* Given problem *
Please write out the text on how ideas of space arise, word for word, covering everything from "The cosmogonical myths" down to "into the universe.".

* Source document *
<<<<

The cosmogonical myths which relate how in the beginning Father Sky was in close embrace with Mother Earth so that there was no room left for their children, and how these lifted the sky to its present height, contain (besides the Oedipus-complex) an "auto-symbolical" or "functional" account of the origin of the space concept which was first received in the cramped position of the embryo, the experiences of which were then projected into the universe.


       This prenatal perception of space Róheim also finds expressed in the use of caves as living quarters, which were "unconscious projections of the womb into the environment,"[5] and in the fetus-like position of buried corpses. The latter he explains as a belief in reincarnation, so that the dead were returned to a womb of sorts in order to be reborn.[6] For the same reason, some tribes buried their dead at the place of their birth. Mother Earth was the symbolic substitute for the real mother.

       He moves on to discuss the spatial concepts of high and low in the human mind and culture. Some are above and looked up to, often the elders whose privileges stem from "an infantile mental attitude towards the father."[7] Children look up to their fathers, literally, and this sense of inferiority remains with them. Furthermore, "these same concepts radiate into space and call forth the concepts of a heaven and an underworld (Hell)."

       This division of heaven and hell is also expressed in the body of the human being, from the head to the lower cavities.[8] It can also be seen as the conscious personality and the depth of the unconscious. All is due to the psychological mechanism of reversal:


It is not certain regions of the human body that are under the influence of cosmic regions, it is rather the organism of man which determines, not of course the real state of things in the universe, but man's ideas of the Above and the Below.

>>>>

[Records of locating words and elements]
<<<<

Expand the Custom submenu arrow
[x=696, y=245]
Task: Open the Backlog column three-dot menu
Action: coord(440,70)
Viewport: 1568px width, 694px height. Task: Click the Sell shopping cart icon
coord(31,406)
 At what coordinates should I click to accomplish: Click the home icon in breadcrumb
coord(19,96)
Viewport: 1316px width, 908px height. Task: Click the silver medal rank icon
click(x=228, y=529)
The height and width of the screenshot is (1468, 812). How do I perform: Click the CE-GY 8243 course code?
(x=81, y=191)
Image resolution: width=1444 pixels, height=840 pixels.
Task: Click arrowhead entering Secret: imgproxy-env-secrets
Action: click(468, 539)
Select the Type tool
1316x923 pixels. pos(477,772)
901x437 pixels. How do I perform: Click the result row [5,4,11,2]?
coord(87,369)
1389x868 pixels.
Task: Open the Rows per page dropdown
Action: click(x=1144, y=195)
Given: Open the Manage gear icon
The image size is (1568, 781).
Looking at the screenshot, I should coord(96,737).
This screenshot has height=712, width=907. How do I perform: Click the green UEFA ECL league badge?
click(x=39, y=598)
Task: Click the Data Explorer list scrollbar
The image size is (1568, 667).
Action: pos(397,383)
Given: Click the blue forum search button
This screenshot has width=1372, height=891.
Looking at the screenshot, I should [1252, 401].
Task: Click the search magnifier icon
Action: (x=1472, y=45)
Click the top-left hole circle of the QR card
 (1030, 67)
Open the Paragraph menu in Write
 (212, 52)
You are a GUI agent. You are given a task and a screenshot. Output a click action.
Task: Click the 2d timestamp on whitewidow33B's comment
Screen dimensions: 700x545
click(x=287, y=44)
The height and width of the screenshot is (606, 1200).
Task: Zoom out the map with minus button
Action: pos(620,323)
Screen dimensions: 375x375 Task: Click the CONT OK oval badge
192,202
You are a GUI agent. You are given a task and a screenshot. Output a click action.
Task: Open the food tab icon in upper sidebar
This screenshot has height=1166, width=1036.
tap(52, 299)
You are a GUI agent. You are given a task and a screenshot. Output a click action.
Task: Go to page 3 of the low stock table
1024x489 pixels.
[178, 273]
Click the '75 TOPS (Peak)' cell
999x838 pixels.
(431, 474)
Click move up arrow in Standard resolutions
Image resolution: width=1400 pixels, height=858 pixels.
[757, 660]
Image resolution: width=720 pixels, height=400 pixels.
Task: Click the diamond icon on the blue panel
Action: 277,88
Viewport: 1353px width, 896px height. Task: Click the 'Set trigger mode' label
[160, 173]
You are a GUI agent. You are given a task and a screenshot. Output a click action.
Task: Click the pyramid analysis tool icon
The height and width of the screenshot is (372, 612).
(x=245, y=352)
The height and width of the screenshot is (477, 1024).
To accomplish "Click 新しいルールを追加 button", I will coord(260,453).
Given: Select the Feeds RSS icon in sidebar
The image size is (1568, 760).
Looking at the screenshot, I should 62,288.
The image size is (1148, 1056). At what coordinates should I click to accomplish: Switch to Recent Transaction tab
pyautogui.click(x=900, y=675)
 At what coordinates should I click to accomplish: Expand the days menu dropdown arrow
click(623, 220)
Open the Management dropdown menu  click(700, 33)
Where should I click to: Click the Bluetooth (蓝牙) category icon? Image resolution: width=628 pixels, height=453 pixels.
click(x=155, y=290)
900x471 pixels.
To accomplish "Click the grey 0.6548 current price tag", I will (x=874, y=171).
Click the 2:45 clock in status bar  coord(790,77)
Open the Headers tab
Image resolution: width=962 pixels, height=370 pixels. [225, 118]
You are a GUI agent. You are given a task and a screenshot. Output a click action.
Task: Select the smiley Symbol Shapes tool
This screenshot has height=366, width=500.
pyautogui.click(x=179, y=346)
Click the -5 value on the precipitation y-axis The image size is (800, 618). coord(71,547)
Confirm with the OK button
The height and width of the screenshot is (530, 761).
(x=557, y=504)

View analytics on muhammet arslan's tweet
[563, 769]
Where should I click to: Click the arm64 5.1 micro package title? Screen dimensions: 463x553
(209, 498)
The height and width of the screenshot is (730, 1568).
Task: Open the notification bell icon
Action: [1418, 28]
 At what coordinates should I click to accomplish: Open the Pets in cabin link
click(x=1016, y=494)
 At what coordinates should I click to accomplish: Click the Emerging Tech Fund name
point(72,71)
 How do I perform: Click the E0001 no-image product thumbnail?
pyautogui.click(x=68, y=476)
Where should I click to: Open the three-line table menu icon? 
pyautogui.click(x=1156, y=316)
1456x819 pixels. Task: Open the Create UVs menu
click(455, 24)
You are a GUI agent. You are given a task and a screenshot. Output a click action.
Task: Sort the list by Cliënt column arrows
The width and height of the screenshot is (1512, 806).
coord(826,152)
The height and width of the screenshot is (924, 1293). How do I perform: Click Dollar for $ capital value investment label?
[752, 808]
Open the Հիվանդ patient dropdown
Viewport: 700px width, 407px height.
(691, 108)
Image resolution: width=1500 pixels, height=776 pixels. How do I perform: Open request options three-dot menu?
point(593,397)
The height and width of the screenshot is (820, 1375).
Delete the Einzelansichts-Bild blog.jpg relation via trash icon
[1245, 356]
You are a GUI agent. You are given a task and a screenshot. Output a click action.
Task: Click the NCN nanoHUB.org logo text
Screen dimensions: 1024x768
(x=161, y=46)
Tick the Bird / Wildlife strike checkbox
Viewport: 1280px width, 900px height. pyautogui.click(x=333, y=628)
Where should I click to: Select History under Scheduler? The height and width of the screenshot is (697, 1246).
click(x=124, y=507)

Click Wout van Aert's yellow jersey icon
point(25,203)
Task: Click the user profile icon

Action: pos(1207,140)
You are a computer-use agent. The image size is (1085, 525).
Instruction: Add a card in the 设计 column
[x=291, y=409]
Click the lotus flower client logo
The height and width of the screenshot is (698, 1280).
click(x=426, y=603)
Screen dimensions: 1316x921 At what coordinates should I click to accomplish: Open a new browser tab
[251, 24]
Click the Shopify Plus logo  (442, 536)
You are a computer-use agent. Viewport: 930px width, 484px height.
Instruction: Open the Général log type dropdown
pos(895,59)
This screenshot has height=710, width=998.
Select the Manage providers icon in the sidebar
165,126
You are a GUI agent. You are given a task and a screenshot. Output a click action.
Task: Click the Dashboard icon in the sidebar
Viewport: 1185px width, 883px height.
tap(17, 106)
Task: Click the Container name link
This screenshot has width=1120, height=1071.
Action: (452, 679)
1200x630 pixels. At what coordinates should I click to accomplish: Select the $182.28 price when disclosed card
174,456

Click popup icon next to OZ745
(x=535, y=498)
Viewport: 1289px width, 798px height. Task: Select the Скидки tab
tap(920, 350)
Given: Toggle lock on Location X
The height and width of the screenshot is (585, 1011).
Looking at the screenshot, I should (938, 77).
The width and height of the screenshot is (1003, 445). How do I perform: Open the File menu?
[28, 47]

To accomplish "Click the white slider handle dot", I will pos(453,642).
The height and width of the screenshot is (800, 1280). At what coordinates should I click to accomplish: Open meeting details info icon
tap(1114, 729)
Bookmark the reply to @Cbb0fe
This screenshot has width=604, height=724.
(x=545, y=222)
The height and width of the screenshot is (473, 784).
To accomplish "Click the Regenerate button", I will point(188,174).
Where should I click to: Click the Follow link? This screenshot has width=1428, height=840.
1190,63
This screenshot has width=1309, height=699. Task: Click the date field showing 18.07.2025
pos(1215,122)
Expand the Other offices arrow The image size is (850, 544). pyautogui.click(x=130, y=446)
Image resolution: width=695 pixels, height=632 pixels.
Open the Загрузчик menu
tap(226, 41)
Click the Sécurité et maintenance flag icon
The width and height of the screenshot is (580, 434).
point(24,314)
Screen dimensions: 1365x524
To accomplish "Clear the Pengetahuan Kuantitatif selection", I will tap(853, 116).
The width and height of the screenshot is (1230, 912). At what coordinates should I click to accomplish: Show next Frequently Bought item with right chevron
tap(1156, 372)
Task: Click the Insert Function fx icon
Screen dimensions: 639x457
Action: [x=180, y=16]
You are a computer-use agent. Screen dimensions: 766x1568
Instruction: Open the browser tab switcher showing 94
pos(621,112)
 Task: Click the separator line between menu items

>>>>

* Solution to the exercise *
The cosmogonical myths which relate how in the beginning Father Sky was in close embrace with Mother Earth so that there was no room left for their children, and how these lifted the sky to its present height, contain (besides the Oedipus-complex) an "auto-symbolical" or "functional" account of the origin of the space concept which was first received in the cramped position of the embryo, the experiences of which were then projected into the universe.